### What you have to do
Output every record precisely.

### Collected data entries
━━━━

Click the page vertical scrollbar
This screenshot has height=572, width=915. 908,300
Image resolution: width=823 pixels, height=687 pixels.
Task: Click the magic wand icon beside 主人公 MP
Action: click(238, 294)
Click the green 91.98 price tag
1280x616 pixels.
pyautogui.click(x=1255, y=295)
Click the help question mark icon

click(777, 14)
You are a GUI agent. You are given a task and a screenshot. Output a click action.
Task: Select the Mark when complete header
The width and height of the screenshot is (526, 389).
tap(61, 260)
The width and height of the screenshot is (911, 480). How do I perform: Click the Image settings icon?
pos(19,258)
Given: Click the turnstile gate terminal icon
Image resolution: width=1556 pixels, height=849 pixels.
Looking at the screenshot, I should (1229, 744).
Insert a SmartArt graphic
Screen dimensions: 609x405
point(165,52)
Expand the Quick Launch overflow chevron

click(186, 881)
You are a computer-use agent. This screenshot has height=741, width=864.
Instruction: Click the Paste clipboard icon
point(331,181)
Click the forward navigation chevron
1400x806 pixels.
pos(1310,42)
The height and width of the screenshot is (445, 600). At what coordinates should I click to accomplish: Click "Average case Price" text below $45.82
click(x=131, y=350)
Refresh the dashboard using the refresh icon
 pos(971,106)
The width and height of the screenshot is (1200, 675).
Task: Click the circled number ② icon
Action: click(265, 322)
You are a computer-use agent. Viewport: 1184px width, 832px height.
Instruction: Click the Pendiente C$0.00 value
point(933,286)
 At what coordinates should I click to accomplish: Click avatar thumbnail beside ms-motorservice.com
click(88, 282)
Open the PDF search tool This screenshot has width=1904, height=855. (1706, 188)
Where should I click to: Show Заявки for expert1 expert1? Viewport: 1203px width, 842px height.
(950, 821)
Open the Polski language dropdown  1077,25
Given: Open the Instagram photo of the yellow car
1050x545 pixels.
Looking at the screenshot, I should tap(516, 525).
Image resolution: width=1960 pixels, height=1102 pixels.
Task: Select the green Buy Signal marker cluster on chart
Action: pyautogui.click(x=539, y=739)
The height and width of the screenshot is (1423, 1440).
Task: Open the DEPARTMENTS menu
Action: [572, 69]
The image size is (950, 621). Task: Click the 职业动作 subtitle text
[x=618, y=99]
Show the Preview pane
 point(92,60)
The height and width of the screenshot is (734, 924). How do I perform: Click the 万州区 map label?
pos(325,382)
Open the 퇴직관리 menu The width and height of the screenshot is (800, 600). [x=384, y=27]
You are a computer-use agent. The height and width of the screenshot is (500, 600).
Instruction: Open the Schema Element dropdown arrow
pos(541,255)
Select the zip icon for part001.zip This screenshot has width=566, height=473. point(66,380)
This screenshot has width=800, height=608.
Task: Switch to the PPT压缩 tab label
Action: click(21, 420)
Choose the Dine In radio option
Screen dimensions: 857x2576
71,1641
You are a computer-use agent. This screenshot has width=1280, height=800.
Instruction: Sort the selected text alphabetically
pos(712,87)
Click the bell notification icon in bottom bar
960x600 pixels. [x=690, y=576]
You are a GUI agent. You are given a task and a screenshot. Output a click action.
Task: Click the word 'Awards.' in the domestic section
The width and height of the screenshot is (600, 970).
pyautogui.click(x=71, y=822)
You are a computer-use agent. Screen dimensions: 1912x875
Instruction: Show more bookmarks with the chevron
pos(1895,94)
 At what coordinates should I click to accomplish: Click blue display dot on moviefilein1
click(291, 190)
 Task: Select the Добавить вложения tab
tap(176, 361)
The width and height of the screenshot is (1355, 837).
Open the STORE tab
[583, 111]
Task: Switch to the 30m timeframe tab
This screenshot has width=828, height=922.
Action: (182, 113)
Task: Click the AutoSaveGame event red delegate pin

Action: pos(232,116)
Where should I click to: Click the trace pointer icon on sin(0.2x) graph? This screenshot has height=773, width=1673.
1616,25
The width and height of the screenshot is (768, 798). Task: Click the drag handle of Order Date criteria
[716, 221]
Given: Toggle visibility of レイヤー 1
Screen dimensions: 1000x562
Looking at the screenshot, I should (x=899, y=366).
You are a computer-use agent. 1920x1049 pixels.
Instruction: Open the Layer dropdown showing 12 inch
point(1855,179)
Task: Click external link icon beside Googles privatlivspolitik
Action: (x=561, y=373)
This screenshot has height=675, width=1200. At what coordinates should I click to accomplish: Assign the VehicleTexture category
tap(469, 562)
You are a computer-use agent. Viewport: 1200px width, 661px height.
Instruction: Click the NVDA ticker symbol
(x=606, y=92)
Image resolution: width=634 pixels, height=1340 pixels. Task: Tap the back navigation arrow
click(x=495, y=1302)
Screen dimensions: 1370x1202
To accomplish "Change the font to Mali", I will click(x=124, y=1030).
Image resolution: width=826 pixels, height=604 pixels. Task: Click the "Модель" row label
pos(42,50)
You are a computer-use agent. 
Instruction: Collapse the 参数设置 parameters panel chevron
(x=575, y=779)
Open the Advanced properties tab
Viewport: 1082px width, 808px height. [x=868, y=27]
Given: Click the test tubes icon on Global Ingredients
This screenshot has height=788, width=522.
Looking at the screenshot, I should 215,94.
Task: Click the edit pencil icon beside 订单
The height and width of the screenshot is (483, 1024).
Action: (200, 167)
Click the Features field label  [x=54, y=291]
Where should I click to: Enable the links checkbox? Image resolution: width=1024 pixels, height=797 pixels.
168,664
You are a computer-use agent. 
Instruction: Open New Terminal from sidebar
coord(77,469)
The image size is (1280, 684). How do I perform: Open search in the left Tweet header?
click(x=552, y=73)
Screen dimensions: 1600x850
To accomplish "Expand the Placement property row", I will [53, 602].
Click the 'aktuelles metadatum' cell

━━━━

### Answer to the exercise
Click the page vertical scrollbar
This screenshot has height=572, width=915. 908,300
Image resolution: width=823 pixels, height=687 pixels.
Task: Click the magic wand icon beside 主人公 MP
Action: click(238, 294)
Click the green 91.98 price tag
1280x616 pixels.
pyautogui.click(x=1255, y=295)
Click the help question mark icon

click(777, 14)
You are a GUI agent. You are given a task and a screenshot. Output a click action.
Task: Select the Mark when complete header
The width and height of the screenshot is (526, 389).
tap(61, 260)
The width and height of the screenshot is (911, 480). How do I perform: Click the Image settings icon?
pos(19,258)
Given: Click the turnstile gate terminal icon
Image resolution: width=1556 pixels, height=849 pixels.
Looking at the screenshot, I should (1229, 744).
Insert a SmartArt graphic
Screen dimensions: 609x405
point(165,52)
Expand the Quick Launch overflow chevron

click(186, 881)
You are a computer-use agent. This screenshot has height=741, width=864.
Instruction: Click the Paste clipboard icon
point(331,181)
Click the forward navigation chevron
1400x806 pixels.
pos(1310,42)
The height and width of the screenshot is (445, 600). At what coordinates should I click to accomplish: Click "Average case Price" text below $45.82
click(x=131, y=350)
Refresh the dashboard using the refresh icon
 pos(971,106)
The width and height of the screenshot is (1200, 675).
Task: Click the circled number ② icon
Action: click(265, 322)
You are a computer-use agent. Viewport: 1184px width, 832px height.
Instruction: Click the Pendiente C$0.00 value
point(933,286)
 At what coordinates should I click to accomplish: Click avatar thumbnail beside ms-motorservice.com
click(88, 282)
Open the PDF search tool This screenshot has width=1904, height=855. (1706, 188)
Where should I click to: Show Заявки for expert1 expert1? Viewport: 1203px width, 842px height.
(950, 821)
Open the Polski language dropdown  1077,25
Given: Open the Instagram photo of the yellow car
1050x545 pixels.
Looking at the screenshot, I should tap(516, 525).
Image resolution: width=1960 pixels, height=1102 pixels.
Task: Select the green Buy Signal marker cluster on chart
Action: pyautogui.click(x=539, y=739)
The height and width of the screenshot is (1423, 1440).
Task: Open the DEPARTMENTS menu
Action: [572, 69]
The image size is (950, 621). Task: Click the 职业动作 subtitle text
[x=618, y=99]
Show the Preview pane
 point(92,60)
The height and width of the screenshot is (734, 924). How do I perform: Click the 万州区 map label?
pos(325,382)
Open the 퇴직관리 menu The width and height of the screenshot is (800, 600). [x=384, y=27]
You are a computer-use agent. The height and width of the screenshot is (500, 600).
Instruction: Open the Schema Element dropdown arrow
pos(541,255)
Select the zip icon for part001.zip This screenshot has width=566, height=473. point(66,380)
This screenshot has width=800, height=608.
Task: Switch to the PPT压缩 tab label
Action: click(21, 420)
Choose the Dine In radio option
Screen dimensions: 857x2576
71,1641
You are a computer-use agent. This screenshot has width=1280, height=800.
Instruction: Sort the selected text alphabetically
pos(712,87)
Click the bell notification icon in bottom bar
960x600 pixels. [x=690, y=576]
You are a GUI agent. You are given a task and a screenshot. Output a click action.
Task: Click the word 'Awards.' in the domestic section
The width and height of the screenshot is (600, 970).
pyautogui.click(x=71, y=822)
You are a computer-use agent. Screen dimensions: 1912x875
Instruction: Show more bookmarks with the chevron
pos(1895,94)
 At what coordinates should I click to accomplish: Click blue display dot on moviefilein1
click(291, 190)
 Task: Select the Добавить вложения tab
tap(176, 361)
The width and height of the screenshot is (1355, 837).
Open the STORE tab
[583, 111]
Task: Switch to the 30m timeframe tab
This screenshot has width=828, height=922.
Action: (182, 113)
Task: Click the AutoSaveGame event red delegate pin

Action: pos(232,116)
Where should I click to: Click the trace pointer icon on sin(0.2x) graph? This screenshot has height=773, width=1673.
1616,25
The width and height of the screenshot is (768, 798). Task: Click the drag handle of Order Date criteria
[716, 221]
Given: Toggle visibility of レイヤー 1
Screen dimensions: 1000x562
Looking at the screenshot, I should (x=899, y=366).
You are a computer-use agent. 1920x1049 pixels.
Instruction: Open the Layer dropdown showing 12 inch
point(1855,179)
Task: Click external link icon beside Googles privatlivspolitik
Action: (x=561, y=373)
This screenshot has height=675, width=1200. At what coordinates should I click to accomplish: Assign the VehicleTexture category
tap(469, 562)
You are a computer-use agent. Viewport: 1200px width, 661px height.
Instruction: Click the NVDA ticker symbol
(x=606, y=92)
Image resolution: width=634 pixels, height=1340 pixels. Task: Tap the back navigation arrow
click(x=495, y=1302)
Screen dimensions: 1370x1202
To accomplish "Change the font to Mali", I will click(x=124, y=1030).
Image resolution: width=826 pixels, height=604 pixels. Task: Click the "Модель" row label
pos(42,50)
You are a computer-use agent. 
Instruction: Collapse the 参数设置 parameters panel chevron
(x=575, y=779)
Open the Advanced properties tab
Viewport: 1082px width, 808px height. [x=868, y=27]
Given: Click the test tubes icon on Global Ingredients
This screenshot has height=788, width=522.
Looking at the screenshot, I should 215,94.
Task: Click the edit pencil icon beside 订单
The height and width of the screenshot is (483, 1024).
Action: (200, 167)
Click the Features field label  [x=54, y=291]
Where should I click to: Enable the links checkbox? Image resolution: width=1024 pixels, height=797 pixels.
168,664
You are a computer-use agent. 
Instruction: Open New Terminal from sidebar
coord(77,469)
The image size is (1280, 684). How do I perform: Open search in the left Tweet header?
click(x=552, y=73)
Screen dimensions: 1600x850
To accomplish "Expand the Placement property row", I will [53, 602].
Click the 'aktuelles metadatum' cell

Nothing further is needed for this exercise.